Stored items
_____

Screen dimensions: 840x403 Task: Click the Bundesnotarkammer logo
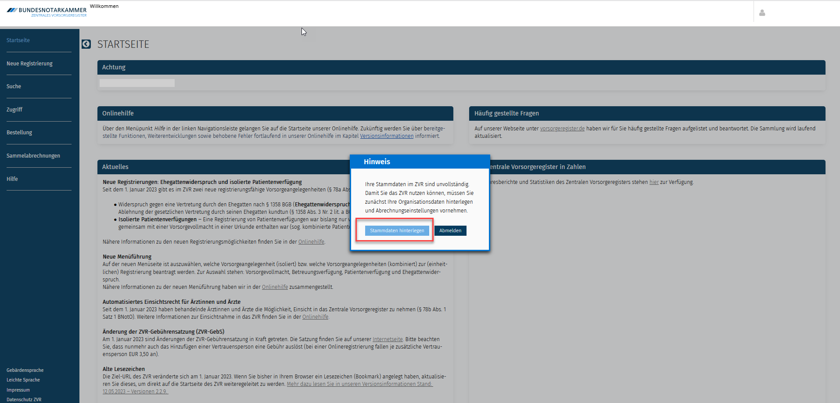coord(47,12)
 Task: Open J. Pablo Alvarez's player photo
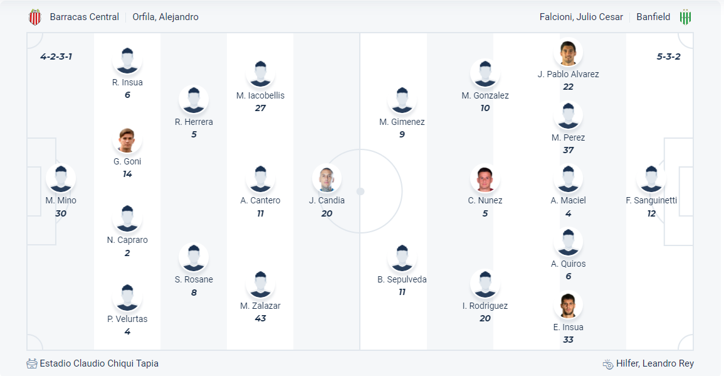[x=568, y=53]
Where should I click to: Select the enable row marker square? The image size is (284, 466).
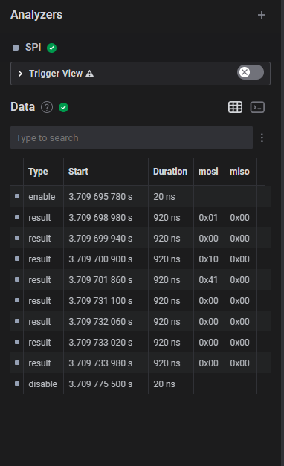pyautogui.click(x=17, y=196)
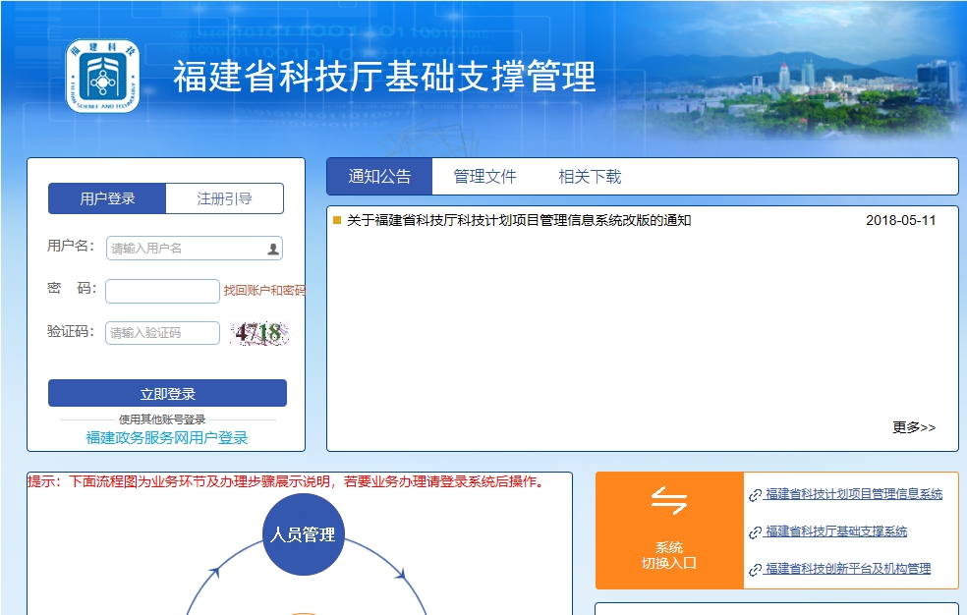Image resolution: width=967 pixels, height=615 pixels.
Task: Click the user icon in username field
Action: [273, 249]
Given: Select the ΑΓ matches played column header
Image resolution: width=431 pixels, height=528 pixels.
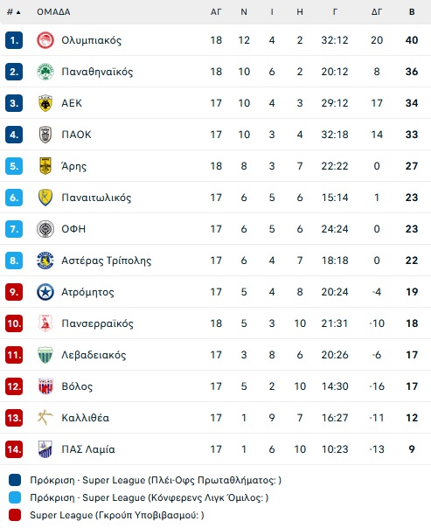Looking at the screenshot, I should (216, 12).
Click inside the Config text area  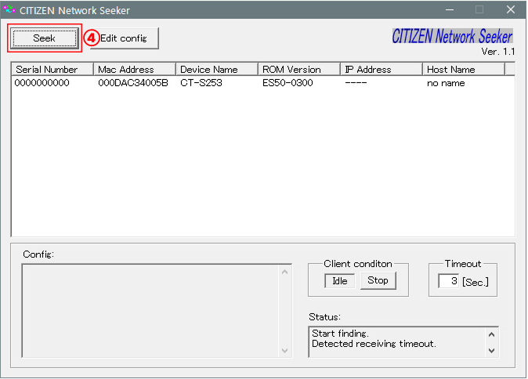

_____

In the copy, include all records verbatim but no images.

**TASK OUTPUT:**
Screen dimensions: 840x403 Task: Click the Bundesnotarkammer logo
coord(47,12)
 Task: Open J. Pablo Alvarez's player photo
[x=568, y=53]
Where should I click to: Select the enable row marker square? The image size is (284, 466).
pyautogui.click(x=17, y=196)
Image resolution: width=967 pixels, height=615 pixels.
Task: Click the user icon in username field
Action: [273, 249]
Given: Select the ΑΓ matches played column header
Image resolution: width=431 pixels, height=528 pixels.
Looking at the screenshot, I should (216, 12).
Click inside the Config text area  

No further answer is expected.